Away in the horizon, he gazed at the largest building among them. Hanzo's Tower stabbed up into the clouds like an iron needle, the top hiding under the thick vapors in the sky.
This location… it was not a village.
It was a fortress.
A prison where the sky was perpetually grey.
And unlike Konoha, with its warmth, its blue skies, and its serene streets, Amegakure was drowning.
The citizens were a reflection of their city.

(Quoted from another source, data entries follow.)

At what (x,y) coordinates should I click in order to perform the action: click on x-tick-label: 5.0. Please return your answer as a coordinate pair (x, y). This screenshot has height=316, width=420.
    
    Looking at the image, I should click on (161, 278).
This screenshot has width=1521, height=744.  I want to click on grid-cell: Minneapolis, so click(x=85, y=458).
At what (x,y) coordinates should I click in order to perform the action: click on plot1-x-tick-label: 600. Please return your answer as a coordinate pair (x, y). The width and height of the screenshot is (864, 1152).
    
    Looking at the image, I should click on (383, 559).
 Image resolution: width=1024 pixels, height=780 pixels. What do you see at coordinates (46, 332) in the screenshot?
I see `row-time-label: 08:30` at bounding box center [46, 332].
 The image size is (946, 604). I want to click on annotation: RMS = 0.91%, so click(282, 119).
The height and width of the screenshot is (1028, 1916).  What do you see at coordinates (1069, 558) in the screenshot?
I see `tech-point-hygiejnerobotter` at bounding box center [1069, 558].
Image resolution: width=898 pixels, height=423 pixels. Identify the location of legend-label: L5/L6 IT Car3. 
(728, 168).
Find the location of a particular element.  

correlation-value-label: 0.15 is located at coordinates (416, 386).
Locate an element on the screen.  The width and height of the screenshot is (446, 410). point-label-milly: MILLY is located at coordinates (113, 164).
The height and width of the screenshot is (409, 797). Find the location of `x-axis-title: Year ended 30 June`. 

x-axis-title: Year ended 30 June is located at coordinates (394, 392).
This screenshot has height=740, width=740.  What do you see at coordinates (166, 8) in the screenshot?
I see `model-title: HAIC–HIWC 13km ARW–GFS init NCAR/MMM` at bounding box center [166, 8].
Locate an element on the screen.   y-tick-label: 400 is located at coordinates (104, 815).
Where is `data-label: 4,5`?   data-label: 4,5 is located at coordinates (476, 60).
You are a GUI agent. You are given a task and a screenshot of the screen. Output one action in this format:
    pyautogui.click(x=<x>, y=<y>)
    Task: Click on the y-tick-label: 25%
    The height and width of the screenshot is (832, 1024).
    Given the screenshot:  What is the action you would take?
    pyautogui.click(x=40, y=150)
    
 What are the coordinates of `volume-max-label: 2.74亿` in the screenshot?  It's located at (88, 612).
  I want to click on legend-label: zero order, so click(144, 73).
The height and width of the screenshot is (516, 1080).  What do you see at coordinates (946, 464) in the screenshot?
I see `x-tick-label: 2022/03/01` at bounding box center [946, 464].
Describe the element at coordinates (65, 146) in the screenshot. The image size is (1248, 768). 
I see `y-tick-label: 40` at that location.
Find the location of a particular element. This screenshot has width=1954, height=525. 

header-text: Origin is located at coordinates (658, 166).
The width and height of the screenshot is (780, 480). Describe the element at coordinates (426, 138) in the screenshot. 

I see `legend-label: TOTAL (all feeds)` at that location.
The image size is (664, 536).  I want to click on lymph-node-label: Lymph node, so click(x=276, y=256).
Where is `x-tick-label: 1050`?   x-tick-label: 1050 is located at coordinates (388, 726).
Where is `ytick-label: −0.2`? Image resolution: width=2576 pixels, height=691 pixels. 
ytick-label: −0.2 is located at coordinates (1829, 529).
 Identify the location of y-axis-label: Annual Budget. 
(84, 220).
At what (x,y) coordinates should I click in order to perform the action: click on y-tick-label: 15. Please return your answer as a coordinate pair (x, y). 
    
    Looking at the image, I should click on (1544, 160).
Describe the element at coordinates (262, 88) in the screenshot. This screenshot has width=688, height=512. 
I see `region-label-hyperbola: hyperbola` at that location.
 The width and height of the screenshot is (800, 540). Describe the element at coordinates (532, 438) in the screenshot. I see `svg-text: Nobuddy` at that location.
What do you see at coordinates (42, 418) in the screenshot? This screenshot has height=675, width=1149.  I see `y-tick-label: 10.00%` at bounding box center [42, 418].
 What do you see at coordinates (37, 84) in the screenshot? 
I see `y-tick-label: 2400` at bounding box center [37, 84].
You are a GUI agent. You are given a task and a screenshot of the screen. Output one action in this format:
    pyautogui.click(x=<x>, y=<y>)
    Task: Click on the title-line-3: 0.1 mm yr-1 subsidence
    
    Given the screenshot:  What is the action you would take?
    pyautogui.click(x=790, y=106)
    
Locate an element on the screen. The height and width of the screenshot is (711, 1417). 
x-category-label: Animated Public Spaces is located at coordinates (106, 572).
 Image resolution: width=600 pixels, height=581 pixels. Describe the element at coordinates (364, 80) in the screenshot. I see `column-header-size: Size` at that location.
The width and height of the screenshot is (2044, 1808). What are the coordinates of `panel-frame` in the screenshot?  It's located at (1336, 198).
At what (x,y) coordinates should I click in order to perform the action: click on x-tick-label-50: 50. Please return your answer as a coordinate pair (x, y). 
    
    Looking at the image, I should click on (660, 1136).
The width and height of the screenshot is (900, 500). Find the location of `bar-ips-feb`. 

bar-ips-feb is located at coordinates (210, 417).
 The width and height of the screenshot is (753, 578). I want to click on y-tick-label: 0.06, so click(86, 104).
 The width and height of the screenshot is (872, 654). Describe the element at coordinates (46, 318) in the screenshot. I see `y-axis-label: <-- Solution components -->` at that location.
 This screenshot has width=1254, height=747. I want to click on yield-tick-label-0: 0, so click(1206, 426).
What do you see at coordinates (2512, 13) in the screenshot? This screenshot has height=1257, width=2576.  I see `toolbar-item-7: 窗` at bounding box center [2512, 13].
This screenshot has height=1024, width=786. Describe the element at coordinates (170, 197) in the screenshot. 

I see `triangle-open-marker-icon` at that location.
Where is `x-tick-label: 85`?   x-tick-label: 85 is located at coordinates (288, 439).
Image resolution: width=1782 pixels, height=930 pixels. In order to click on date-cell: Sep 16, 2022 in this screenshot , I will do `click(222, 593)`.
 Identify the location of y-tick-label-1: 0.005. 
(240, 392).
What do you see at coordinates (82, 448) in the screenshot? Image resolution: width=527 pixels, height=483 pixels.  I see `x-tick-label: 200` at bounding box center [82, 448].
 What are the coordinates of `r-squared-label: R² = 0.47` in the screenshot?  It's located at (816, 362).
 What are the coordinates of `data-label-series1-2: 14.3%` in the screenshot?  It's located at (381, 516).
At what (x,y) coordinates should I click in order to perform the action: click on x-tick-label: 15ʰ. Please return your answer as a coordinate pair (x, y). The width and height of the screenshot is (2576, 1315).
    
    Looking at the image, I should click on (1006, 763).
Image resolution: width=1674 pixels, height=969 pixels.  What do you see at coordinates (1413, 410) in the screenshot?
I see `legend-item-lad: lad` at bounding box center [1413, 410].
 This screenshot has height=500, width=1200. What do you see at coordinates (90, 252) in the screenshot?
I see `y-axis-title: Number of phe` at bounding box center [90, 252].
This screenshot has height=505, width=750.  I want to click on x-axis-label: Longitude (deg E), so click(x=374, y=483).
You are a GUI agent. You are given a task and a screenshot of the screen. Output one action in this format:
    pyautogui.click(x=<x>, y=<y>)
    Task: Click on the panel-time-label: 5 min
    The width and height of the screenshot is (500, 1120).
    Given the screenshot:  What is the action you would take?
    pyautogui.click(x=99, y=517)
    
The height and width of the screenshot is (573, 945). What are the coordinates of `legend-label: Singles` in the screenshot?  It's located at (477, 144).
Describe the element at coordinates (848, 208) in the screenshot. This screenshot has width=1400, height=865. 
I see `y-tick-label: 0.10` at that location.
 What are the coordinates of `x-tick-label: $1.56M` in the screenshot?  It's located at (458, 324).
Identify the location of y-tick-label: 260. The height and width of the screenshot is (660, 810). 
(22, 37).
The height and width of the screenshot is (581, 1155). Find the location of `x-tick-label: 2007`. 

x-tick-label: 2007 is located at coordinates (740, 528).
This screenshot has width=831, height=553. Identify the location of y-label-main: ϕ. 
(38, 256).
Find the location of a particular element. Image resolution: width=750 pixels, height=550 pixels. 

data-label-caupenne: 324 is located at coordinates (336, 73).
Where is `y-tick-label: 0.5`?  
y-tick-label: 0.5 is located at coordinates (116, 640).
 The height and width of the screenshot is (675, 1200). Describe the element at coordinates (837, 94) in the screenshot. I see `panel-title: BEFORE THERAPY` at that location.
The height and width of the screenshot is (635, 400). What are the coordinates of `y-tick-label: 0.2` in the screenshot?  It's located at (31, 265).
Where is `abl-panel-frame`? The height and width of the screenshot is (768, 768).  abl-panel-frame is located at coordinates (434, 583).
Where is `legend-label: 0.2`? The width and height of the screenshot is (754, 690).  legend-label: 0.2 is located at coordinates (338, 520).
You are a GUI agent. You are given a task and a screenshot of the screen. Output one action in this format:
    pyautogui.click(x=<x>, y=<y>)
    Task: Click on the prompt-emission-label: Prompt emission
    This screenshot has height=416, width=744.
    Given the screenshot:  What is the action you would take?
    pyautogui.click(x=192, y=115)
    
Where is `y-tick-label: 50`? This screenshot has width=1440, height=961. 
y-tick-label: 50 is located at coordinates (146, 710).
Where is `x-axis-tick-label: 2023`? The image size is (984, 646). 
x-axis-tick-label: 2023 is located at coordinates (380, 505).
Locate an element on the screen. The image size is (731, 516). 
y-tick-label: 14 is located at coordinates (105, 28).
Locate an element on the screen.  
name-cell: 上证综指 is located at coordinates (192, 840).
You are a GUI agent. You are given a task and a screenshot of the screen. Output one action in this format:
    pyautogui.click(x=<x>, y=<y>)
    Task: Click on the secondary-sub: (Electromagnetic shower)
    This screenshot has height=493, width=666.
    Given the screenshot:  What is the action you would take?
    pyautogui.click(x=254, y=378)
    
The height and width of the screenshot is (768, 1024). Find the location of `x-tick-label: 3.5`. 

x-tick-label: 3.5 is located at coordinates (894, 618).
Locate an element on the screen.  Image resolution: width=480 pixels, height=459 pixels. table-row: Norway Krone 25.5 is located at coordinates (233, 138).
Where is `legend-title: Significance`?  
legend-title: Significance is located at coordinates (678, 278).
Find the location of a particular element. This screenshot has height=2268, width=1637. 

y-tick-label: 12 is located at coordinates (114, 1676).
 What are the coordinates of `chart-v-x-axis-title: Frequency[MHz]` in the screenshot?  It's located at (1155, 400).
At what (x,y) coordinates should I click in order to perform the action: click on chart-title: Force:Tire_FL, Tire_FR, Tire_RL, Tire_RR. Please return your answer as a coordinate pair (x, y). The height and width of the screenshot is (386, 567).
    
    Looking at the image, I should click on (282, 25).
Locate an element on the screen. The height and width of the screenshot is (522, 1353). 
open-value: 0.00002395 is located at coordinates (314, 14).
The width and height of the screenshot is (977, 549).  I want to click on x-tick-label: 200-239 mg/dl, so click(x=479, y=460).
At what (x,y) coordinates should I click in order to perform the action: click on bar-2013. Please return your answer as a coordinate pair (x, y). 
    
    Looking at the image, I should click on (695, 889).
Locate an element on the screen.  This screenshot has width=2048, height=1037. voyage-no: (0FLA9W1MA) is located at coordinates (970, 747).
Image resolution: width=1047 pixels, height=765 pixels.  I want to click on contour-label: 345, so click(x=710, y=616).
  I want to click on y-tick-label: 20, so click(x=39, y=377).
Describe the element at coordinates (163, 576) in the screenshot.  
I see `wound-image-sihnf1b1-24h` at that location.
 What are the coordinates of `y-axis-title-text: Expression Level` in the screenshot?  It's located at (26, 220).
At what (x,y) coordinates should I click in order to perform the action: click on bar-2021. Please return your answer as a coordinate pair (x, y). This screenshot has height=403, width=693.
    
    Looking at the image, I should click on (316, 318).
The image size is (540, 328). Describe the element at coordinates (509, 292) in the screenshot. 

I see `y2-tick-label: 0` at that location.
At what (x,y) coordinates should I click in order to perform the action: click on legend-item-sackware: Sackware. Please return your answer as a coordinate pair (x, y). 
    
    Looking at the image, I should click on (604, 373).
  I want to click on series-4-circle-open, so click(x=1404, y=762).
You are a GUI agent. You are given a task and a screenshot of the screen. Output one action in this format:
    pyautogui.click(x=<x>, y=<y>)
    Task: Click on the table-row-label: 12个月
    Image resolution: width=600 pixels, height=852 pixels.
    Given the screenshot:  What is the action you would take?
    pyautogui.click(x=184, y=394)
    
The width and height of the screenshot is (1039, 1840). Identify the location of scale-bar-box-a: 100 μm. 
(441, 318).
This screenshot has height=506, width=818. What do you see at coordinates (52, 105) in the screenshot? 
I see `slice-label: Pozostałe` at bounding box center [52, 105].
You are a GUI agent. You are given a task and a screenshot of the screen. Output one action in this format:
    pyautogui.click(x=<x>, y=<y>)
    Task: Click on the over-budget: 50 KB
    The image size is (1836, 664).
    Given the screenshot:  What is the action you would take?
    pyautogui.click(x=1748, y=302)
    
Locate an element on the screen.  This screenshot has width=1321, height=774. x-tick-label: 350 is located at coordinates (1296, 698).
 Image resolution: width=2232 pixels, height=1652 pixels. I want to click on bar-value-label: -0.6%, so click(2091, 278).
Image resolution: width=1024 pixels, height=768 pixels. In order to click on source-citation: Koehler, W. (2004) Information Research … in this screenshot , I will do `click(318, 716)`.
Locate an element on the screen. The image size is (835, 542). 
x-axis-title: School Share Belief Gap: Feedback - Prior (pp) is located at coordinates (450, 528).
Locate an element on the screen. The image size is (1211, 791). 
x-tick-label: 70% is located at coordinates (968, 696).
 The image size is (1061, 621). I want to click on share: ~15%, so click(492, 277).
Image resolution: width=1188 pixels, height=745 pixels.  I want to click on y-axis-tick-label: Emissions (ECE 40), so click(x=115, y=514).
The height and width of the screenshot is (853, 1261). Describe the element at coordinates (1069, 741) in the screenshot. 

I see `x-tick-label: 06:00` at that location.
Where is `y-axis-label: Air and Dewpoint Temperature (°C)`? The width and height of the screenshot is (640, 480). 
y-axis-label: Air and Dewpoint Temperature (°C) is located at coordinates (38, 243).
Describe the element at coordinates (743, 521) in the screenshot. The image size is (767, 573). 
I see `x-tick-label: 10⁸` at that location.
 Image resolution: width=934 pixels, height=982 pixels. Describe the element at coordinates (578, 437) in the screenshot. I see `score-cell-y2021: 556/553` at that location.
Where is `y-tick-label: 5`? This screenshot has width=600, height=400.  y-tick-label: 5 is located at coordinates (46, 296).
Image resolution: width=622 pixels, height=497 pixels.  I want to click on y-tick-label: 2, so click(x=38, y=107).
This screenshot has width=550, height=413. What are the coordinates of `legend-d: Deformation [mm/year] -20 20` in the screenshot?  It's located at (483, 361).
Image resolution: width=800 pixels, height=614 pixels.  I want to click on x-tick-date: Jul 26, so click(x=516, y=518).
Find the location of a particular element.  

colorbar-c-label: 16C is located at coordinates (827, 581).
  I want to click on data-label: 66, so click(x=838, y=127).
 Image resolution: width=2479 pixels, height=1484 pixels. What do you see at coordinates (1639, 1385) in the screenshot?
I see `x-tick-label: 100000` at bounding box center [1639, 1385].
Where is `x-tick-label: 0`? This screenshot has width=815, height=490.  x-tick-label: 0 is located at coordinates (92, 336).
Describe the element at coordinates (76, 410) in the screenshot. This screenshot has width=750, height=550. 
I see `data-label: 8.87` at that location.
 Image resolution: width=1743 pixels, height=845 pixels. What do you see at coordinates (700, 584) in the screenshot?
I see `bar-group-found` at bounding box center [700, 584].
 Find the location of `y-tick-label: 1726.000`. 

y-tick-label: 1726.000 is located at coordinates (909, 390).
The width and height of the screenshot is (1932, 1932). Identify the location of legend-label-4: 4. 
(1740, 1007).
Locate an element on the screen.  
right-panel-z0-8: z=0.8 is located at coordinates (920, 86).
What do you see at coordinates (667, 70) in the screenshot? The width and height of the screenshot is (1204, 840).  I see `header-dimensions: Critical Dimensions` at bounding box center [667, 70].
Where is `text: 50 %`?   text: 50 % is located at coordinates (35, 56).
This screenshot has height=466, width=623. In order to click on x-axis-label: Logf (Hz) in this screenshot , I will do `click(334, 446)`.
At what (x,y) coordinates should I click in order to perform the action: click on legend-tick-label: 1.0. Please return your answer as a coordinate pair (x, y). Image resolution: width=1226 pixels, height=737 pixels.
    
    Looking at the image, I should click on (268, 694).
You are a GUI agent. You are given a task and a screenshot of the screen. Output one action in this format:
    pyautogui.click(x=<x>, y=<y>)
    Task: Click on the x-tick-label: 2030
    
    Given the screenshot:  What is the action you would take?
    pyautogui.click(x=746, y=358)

Silent, furtive forms scurried through the streets below, their heads bent beneath hoods or improvised umbrellas, their footsteps swift, their shoulders bent as if anticipating some unseen danger at any given moment.
No children playing in the streets, no vendors loudly hawking their wares, no laughter.
Just the relentless rain.
Kagerō shivered ever so slightly as a cold drop of water trickled down his cheek. The nun carrying him didn't flinch. She walked with determination, her expression set in tired resignation as if she had long since given up trying to battle the city's perpetual gloom.
They moved past a row of buildings, where rusty pipes ejaculated water, forming murky streams that mingled with the muck in the alleys. In one of these, Kagerō's hazy vision picked up a man huddled under a shabby cloak, his body half-immersed in a puddle. He didn't stir.
Nobody checked to see if he was alive.
Amegakure was a cemetery where the dead were not buried.
This was home now.
A universe of cold rain, steel, and silence.
Kagerō allowed his small fingers to weakly clutch the material of the nun's robes, his baby brain still not able to fully comprehend everything.
But one idea planted itself deep within his soul.